--- start of DOCUMENT TEXT ---

¶ 1. Samuel Terry appeals from the judgment of conviction, entered following a jury trial, for possession of a controlled substance with intent to deliver, as a repeat offender, contrary to WlS. STAT. §§ 961.16(2)(b)l, 961.41(lm)(cm)2, and 961.48. 1 He also is appealing the order denying his postconviction motion. Terry argues that, under the doctrine of issue preclusion, the State was precluded from criminally prosecuting him for possession of cocaine with intent to deliver because the Administrative Law Judge (ALJ), at his probation and parole revocation proceeding, determined that there was insufficient *522 proof that Terry possessed cocaine, even under the relaxed preponderance of the evidence standard. We conclude that, while administrative agency decisions are given preclusive effect between the same parties in some instances, the doctrine of issue preclusion should not be applied to findings made in parole and probation revocation proceedings for three reasons: (1) the executive branch oversees revocation hearings through the Department of Corrections (DOC), and the district attorney is not a party. Moreover, DOC is generally disinclined to seek review of the ALJ's decision in a parole and probation revocation proceeding; (2) parole and probation revocation proceedings in this state and criminal trials have critical differences in procedure and function which militate against applying issue preclusion to revocation proceedings; and (3) public policy considerations weigh against applying issue preclusion to revocation proceedings. Thus, the State was not precluded from subsequently prosecuting Terry for possessing cocaine with the intent to deliver and we affirm.
I. Background.
¶ 2. Terry was charged with one count of possession with intent to deliver cocaine (more than five grams but not more than 15 grams), as a repeat offender. The charges stem from an incident following a traffic stop. Milwaukee Police Officer Peter Reichert stopped Terry for running a red light. During the traffic stop, Officer Reichert was suddenly called away to assist in another matter. Before leaving, Officer Reich-ert directed Terry and his passenger to stay in the car while he went to assist other officers. Officer Reichert returned approximately two to four minutes later.
*523 ¶ 3. Lawrence Kress, who lived approximately one block from the site of the traffic stop, watched Terry from his kitchen window after the officer pulled away. Kress reported to Officer Reichert upon his return, that he saw a man get out of the car, appear to drop something in the bushes near the car, and then get back into the car on the driver's side. Based on the information provided by Kress, the police located fifty-five "comer cuts" of crack cocaine in the bushes near Terry's car. Terry admitted that he was driving without a valid driver's license, but he denied possessing the drugs. Nevertheless, Terry was arrested on the strength of Kress's observations and a search yielded a cell phone and a pager.
¶ 4. Terry was charged with one count of possession with intent to deliver cocaine as a repeat offender. He pled not guilty and his trial was scheduled for August 5, 1998. Prior to trial, DOC instituted revocation proceedings against Terry because he was on both parole and probation. 2 DOC alleged that Terry violated his probation and parole rules by operating an automobile without a valid license, possessing drug paraphernalia in the form of a pager and a cell phone, and possessing cocaine.

--- end of DOCUMENT TEXT ---

COMPLETE THE FOLLOWING:
(a) According to the appeal opinion, for what traffic violation did Officer Reichert stop Terry?
(b) Transcribe the part of the appeal opinion that opens with the words containing "I. Background." and closes with "four minutes later.".
(c) Go on with the appeal opinion, picking up after its last sentence.
The lines after this point are unrelated to the appeal opinion.

--- start of SOURCE EXCERPT ---

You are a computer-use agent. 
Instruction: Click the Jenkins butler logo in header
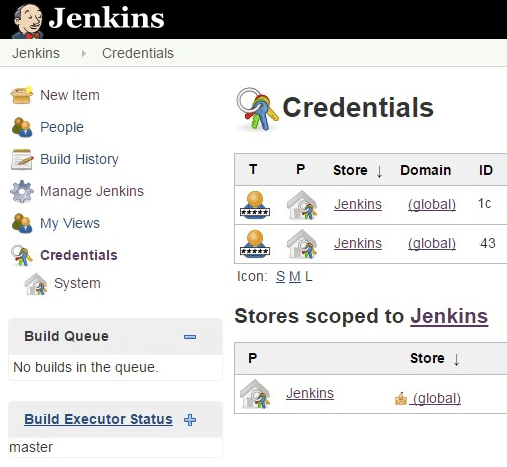click(x=28, y=21)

--- end of SOURCE EXCERPT ---

RESULTS FOR THE EXERCISE:
(a) Running a red light.

(b)
I. Background.
¶ 2. Terry was charged with one count of possession with intent to deliver cocaine (more than five grams but not more than 15 grams), as a repeat offender. The charges stem from an incident following a traffic stop. Milwaukee Police Officer Peter Reichert stopped Terry for running a red light. During the traffic stop, Officer Reichert was suddenly called away to assist in another matter. Before leaving, Officer Reich-ert directed Terry and his passenger to stay in the car while he went to assist other officers. Officer Reichert returned approximately two to four minutes later.

(c)
¶ 5. Terry's final revocation hearing was held in July 1998 before an ALJ. At the proceedings, the State was represented by a probation and parole agent. Both the arresting officer and Kress testified. The Officer described the traffic stop, explained that he had to *524 leave the scene temporarily, and that when he returned to the scene, Kress informed him that the driver had gotten out of the car and dropped something in some nearby bushes. The Officer indicated that he then discovered the drugs. He also stated that, although there was a passenger in the car who could have hidden the drugs, he arrested Terry because Kress insisted that the person who got out of the car and hid the drugs got back into the car on the driver's side. Kress also testified. He confirmed that he saw a man get out of the car, drop something in the bushes and then get back into the car on the driver's side. He stated he was approximately one-half block away when he witnessed these events.
¶ 6. Coincidentally, the ALJ released its decision on the day Terry's jury trial began. In its decision, the ALJ found that the State had proven three of the four alleged violations: driving without a valid license, possession of a pager and possession of a cell phone, but the ALJ found that the State failed to prove that Terry possessed cocaine by a preponderance of the evidence and, therefore, rejected the charge as a basis for revoking Terry's parole. Nevertheless, the ALJ ordered Terry's parole revoked on the basis of the other three violations.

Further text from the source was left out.